+++ EXCERPTED DATA

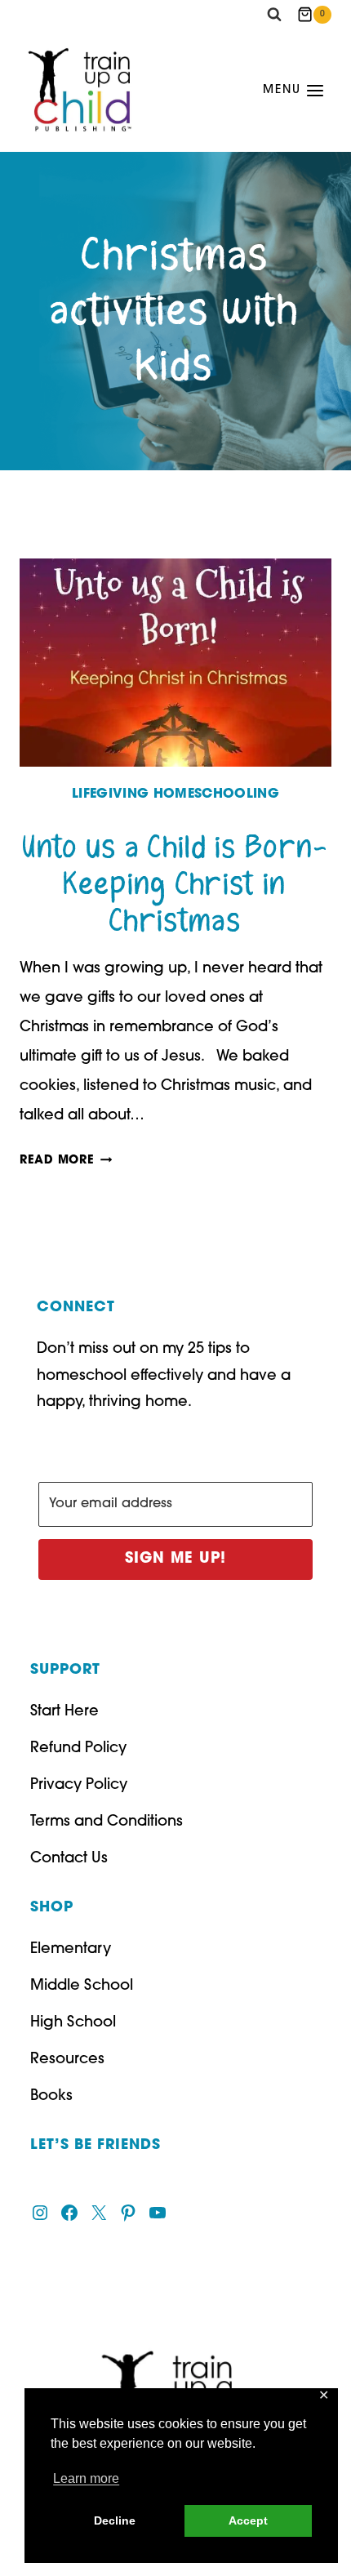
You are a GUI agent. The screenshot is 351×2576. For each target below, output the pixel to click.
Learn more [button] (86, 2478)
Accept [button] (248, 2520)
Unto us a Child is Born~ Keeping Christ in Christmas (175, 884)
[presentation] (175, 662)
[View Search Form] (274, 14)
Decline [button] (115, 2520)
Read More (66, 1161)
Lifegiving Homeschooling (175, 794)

++++++

• [WORK INSTRUCTIONS]:
Pictures stay out; the entries above are to be output exactly as given.

• [TASK RESPONSE]:
You are a GUI agent. The screenshot is 351×2576. For each target below, output the pixel to click.
Learn more [button] (86, 2478)
Accept [button] (248, 2520)
Unto us a Child is Born~ Keeping Christ in Christmas (175, 884)
[presentation] (175, 662)
[View Search Form] (274, 14)
Decline [button] (115, 2520)
Read More (66, 1161)
Lifegiving Homeschooling (175, 794)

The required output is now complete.